## THE PROBLEM
The entries are to be repeated verbatim, with nothing left out.

[Start of section]

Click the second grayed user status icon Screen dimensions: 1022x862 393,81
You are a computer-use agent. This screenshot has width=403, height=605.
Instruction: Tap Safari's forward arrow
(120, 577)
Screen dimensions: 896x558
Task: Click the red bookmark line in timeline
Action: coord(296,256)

[End of section]

## SOLUTION FOR THIS EXERCISE
Click the second grayed user status icon Screen dimensions: 1022x862 393,81
You are a computer-use agent. This screenshot has width=403, height=605.
Instruction: Tap Safari's forward arrow
(120, 577)
Screen dimensions: 896x558
Task: Click the red bookmark line in timeline
Action: coord(296,256)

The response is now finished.